* Aim 1:
Please translate this sentence from the FreeBSD mailing list post below into Spanish: "SMART is not a reliable indicator of failure."
* Aim 2:
Extend the FreeBSD mailing list post below, carrying on from its final sentence.

* Text provided:
· · · · · · ·

Skip site navigation (1)Skip section navigation (2)
Date:      Thu, 24 Jun 2010 17:22:41 -0500
From:      Adam Vande More <amvandemore@gmail.com>
To:        Matthew Lear <matt@bubblegen.co.uk>, Jeremy Chadwick <freebsd@jdc.parodius.com>, freebsd-stable@freebsd.org
Subject:   Re: 7.2-RELEASE-p4, IO errors & RAID1 failure
Message-ID:  <AANLkTimo1Vb461DHw3ZXNwK5BxDcgzKSkdxc3Dnqizge@mail.gmail.com>
In-Reply-To: <1277417182.1874.30.camel@almscliff.bubblegen.co.uk>
References:  <1276844904.7519.19.camel@almscliff.bubblegen.co.uk> <20100618082127.GA34578@icarus.home.lan> <1276876031.7519.39.camel@almscliff.bubblegen.co.uk> <20100618174208.GA47470@icarus.home.lan> <1276889330.2210.44.camel@almscliff.bubblegen.co.uk> <1277155992.1860.3.camel@almscliff.bubblegen.co.uk> <20100622074541.GA71157@icarus.home.lan> <82A96ECD-676C-4A4D-A328-0CFAABD64D50@gid.co.uk> <1277401934.1874.12.camel@almscliff.bubblegen.co.uk> <20100624181535.GA58443@icarus.home.lan> <1277417182.1874.30.camel@almscliff.bubblegen.co.uk>

next in thread | previous in thread | raw e-mail | index | archive | help
Haven't followed the entire thread, but wanted to point out something
important to remember. SMART is not a reliable indicator of failure.
It's certainly better than listening to it but it picks up less than
1/2 of drive failures. Google released a study of their disks in data
centers a few years ago that was fairly in depth look into drive
failure rate. You might find it interesting.

On 6/24/10, Matthew Lear <matt@bubblegen.co.uk> wrote:
> On Thu, 2010-06-24 at 11:15 -0700, Jeremy Chadwick wrote:
>> On Thu, Jun 24, 2010 at 06:52:14PM +0100, Matthew Lear wrote:
>> > On Tue, 2010-06-22 at 20:04 +0100, Bob Bishop wrote:
>> > > Hi,
>> > >
>> > > On 22 Jun 2010, at 08:45, Jeremy Chadwick wrote:
>> > >
>> > > > On Mon, Jun 21, 2010 at 10:33:12PM +0100, Matthew Lear wrote:
>> > > >> [tale of woe elided]
>> > > >
>> > > > I don't really have any other thoughts on the matter, sadly.
>> > > > [helpful suggestions elided]
>> > > >
>> > > > Anyone else have ideas/recommendations?
>> > >
>> > > The disks sure look OK. I wouldn't rule out the controller(s), I've
>> > > had various chipsets fail in odd ways.
>> > >
>> >
>> > Thanks Bob. I think we all thought the same.
>> > I've actually just rebooted the machine and FreeBSD no longer boots.

· · · · · · ·

A data block
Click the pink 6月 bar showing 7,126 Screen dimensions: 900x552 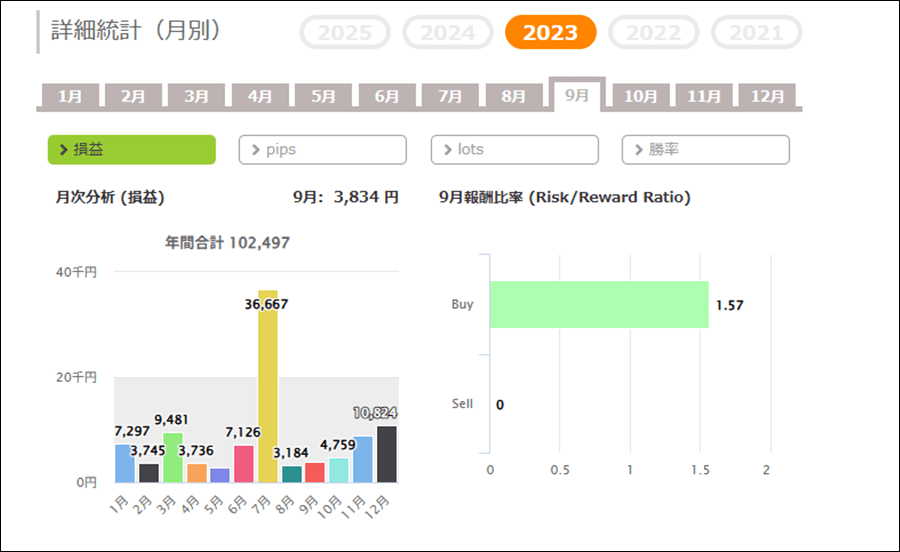[243, 464]
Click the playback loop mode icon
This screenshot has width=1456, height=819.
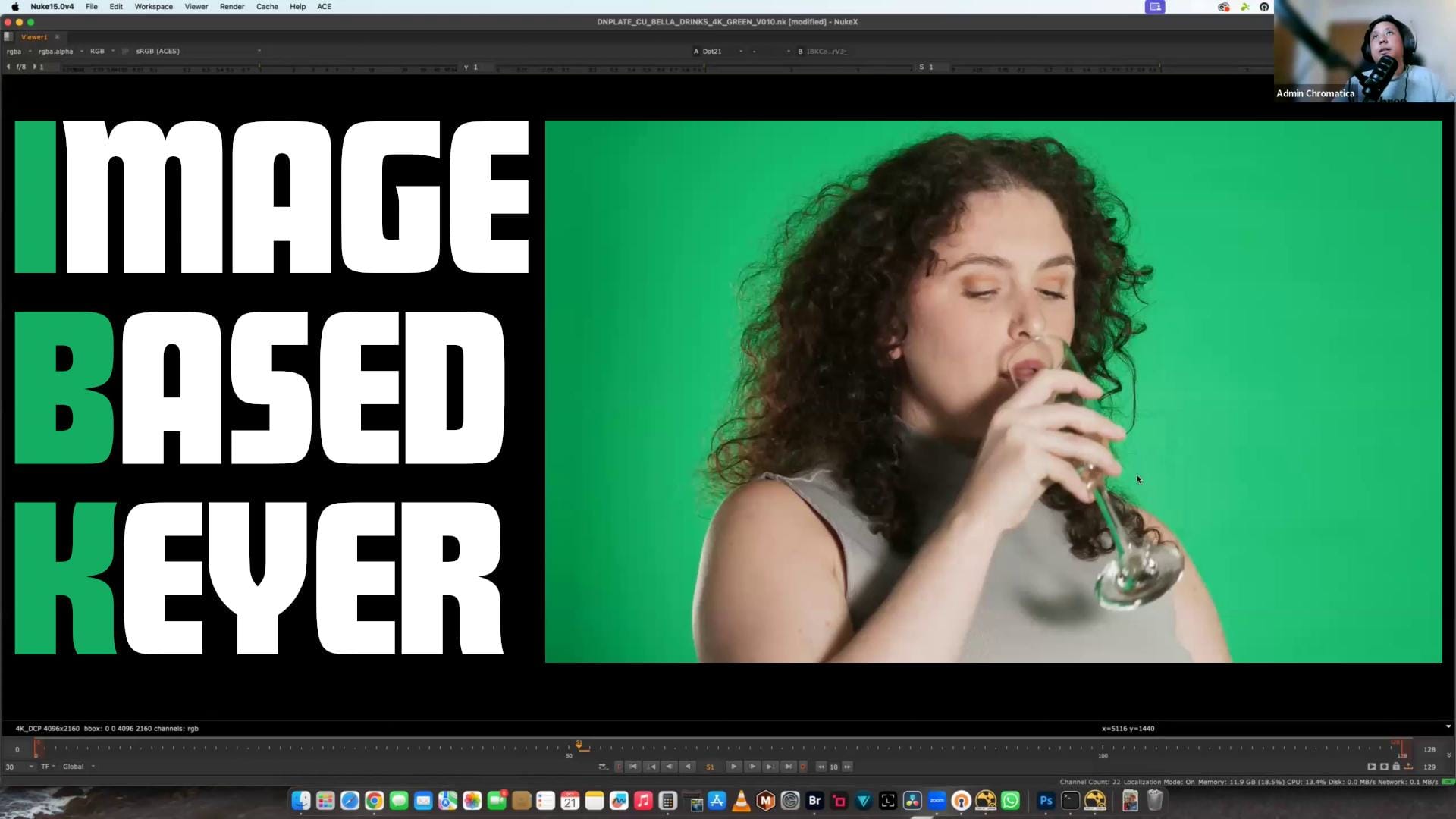click(x=603, y=767)

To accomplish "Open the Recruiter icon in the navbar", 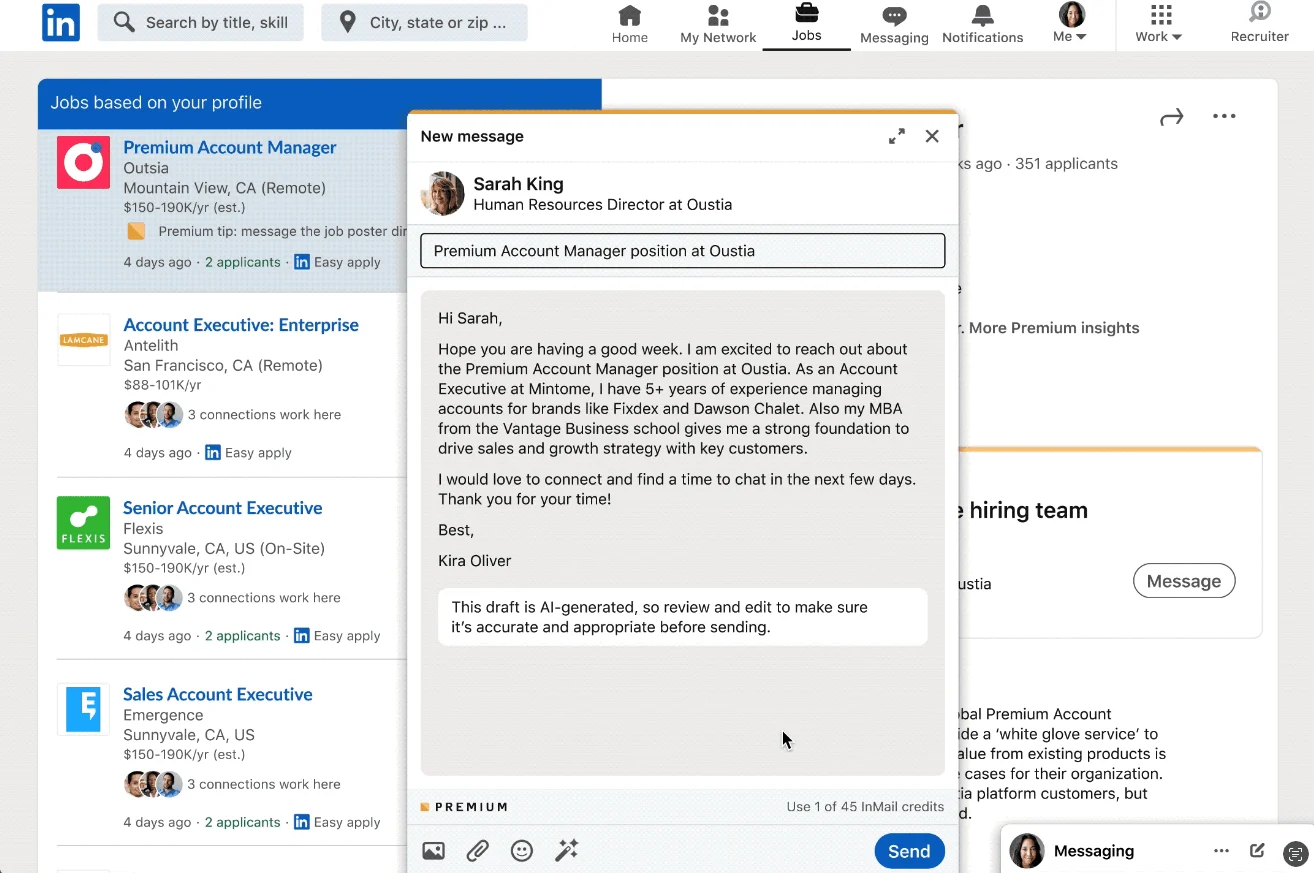I will (x=1259, y=22).
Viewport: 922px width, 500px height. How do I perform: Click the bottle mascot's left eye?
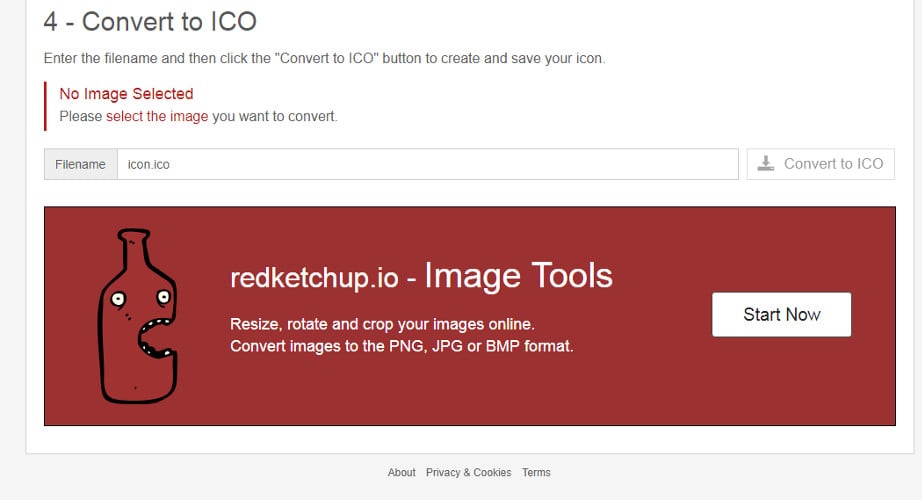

· · · · · · ·

* Right answer 1:
SMART no es un indicador fiable de fallos.

* Right answer 2:
>> > This isn't what I was expecting at all. Something has clearly gone wrong
>> > with some file system metadata.
>> >
>> > When I commissioned the machine I installed an 'early' bootloader
>> > (apologies for perhaps using an incorrect term) which boots FreeBSD by
>> > default (F1 option) or from Drive 1 (F5). Drive 1 is the DVD drive.
>>
>> I believe this is the boot0 stage of the FreeBSD bootstrap process,
>> otherwise known as "BootMgr" during the OS installation.  I tend to
>> avoid this and pick "Standard" instead, which lets the system boot right
>> into boot2/loader.
>>
>> > It appears to be the case that the early bootloader tries to boot
>> > FreeBSD and fails. I get the messages:
>> >
>> > error 1 lba 795079
>> > Invalid format
>> >
>> > FreeBSD/i386 boot
>> > Default: 0:ad(0,a)/boot/kernel/kernel
>> > boot:
>> > error 1 lba 786815
>> > No /boot/kernel/kernel
>> >
>> > FreeBSD/i386 boot
>> > Default: 0:ad(0,a)/boot/kernel/kernel
>> > boot:
>> >
>> > ...and I'm at a boot prompt.
>>
>> You're at the boot0 stage.  The bootstrap stage looks wrong: this should
>> be 0:ad(0,a)/boot/loader, not /boot/kernel/kernel.  You should load the
>> kernel from boot2/loader, not boot0.
>>
>> After you powered off the system, did you physically remove the ad0
>> disk, or is it still in the system?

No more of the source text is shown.